Back in December of 2023, Dan and Jennifer Mead announced they were suing the Rockford Public School District in Michigan. The school their daughter attended had been socially transitioning her without informing them.
The Meads’ biologically female child had attended Rockford Public Schools, a district operating 20 schools in Rockford just north of Grand Rapids, since kindergarten, but after beginning sixth grade at East Rockford Middle School in fall of 2020, the child began meeting with the school counselor regarding a dip in their academic performance.
Over the next two years, the child continued regularly meeting with the school counselor, branching into other topics stressing the child’s mental health. Throughout their meetings, the school counselor maintained open communication with the Meads concerning their child’s mental state, leading the Meads to develop significant trust in the counselor and the school.
In May 2022, toward the end of their child’s seventh-grade year, the Meads’ then 13-year-old messaged the school counselor, asking to notify teachers of their switch to he/him pronouns and a masculine name. When the child started eighth grade in the fall, the school employees began calling the child by their preferred name and pronouns — without the Meads’ consent or knowledge.
The school had been lying to them and the Meads only discovered it by accident. Her mother described how this happened at a hearing held earlier this month. Mrs. Mead said it was like her daughter was emerging from a cult.
“She was led to believe that she was broken, and she is NOT.”
At this week’s Religious Liberty Commission hearing, @ADFLegal client Jennifer Mead described her daughter’s secret “transition” at school.
Nothing motivates me more than standing with parents to protect their kids. pic.twitter.com/rEso7tdfnP
— Kristen Waggoner (@KristenWaggoner) September 12, 2025
So the Meads sued the district and the district responded by asking that the case be dismissed. Yesterday a court issued a mixed decision, dismissing one part of the lawsuit but upholding the claim that the district had interfered with their parental rights, not only by not informing them but by carrying out a social transition without them.
Plaintiffs also allege that the District’s actions amount to medical health treatment. They plead that the District engaged G.M. in a “psychosocial intervention for gender dysphoria.” Viewing the complaint in a light most favorable to the Meads, Rockford’s “psychosocial intervention for [G.M.’s] gender dysphoria” can be seen when Ms. Slater engaged in a confidential evaluation on G.M.: “Ms. Slater’s file on G.M. closed on November 14, 2022, with a handwritten note labeled ‘Confidential File’ at the top memorializing that ‘[e]vaul. Was not completed due to parent withdrew student to be homeschooled.’”…Plaintiffs plead this “intervention” began when school officials referred to G.M. by a masculine name and male pronouns for G.M.’s social and gender transition. Gender dysphoria, they assert “is complex” and proper “diagnosis very commonly suffer[s] from other clinical mental health conditions, such as Autism Spectrum Disorder, Generalized Anxiety Disorder, and Major Depressive Disorder,” three disorders G.M. allegedly suffers from. The District’s policy and practice allowed school officials to deceive the child’s parents, which undermined their ability to choose appropriate medical treatment for their child (a third-party therapist or psychologist). The District’s policy and practice “undermines a meaningful role for parents if the child decides his or her biological gender is not preferential.”

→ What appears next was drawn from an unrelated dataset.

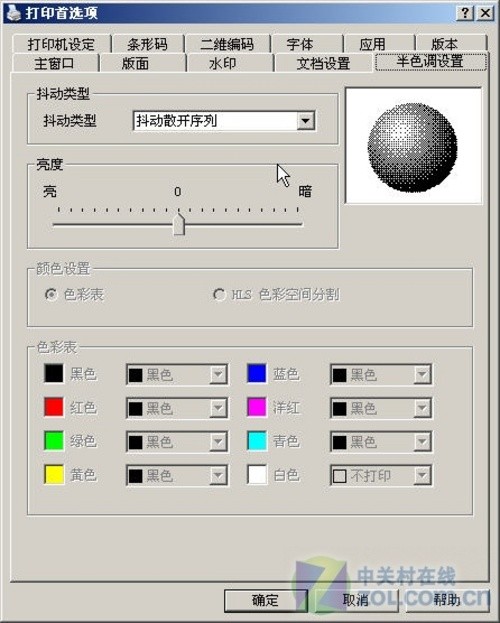Viewport: 500px width, 623px height.
Task: Open the dropdown next to 蓝色
Action: pyautogui.click(x=422, y=374)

The court finds that Plaintiffs have plausibly alleged that the District’s conduct infringed upon a fundamental right. Consequently, the court conducts a strict scrutiny analysis. When the level of scrutiny is strict, the government carries the burden of proving that its action was justified. Specifically, the government must show that “its course was justified by a compelling state interest and was narrowly tailored in pursuit of that interest.”
Defendants contend they have a compelling interest in “ensuring the safety of its students.” That interest, however, does not give school districts carte blanche to tell a child’s parents nothing about their child’s gender transition. Defendants do not suggest that G.M. faced harm from her parents if the District were to have informed the parents about G.M.’s request. Defendants have not met their burden to show how concealing a child’s gender transition from its parents promotes that child’s safety.
Of course there’s no telling what will happen next with this case, but the argument outlined here, that social transitioning while not informing parents violates parental rights under the 14th Amendment, certainly sounds like something a majority of the current Supreme Court would agree with. And if it ultimately does, that’s going to put an end to policies like this one in Michigan and the statewide police in California.
In the meantime, I hope this decision encourages parents in other jurisdictions to sue school districts who do this on the basis of some policy or law. Ultimately, I think these districts are going to lose these fights in the courts and wind up paying these parents a substantial amount of money.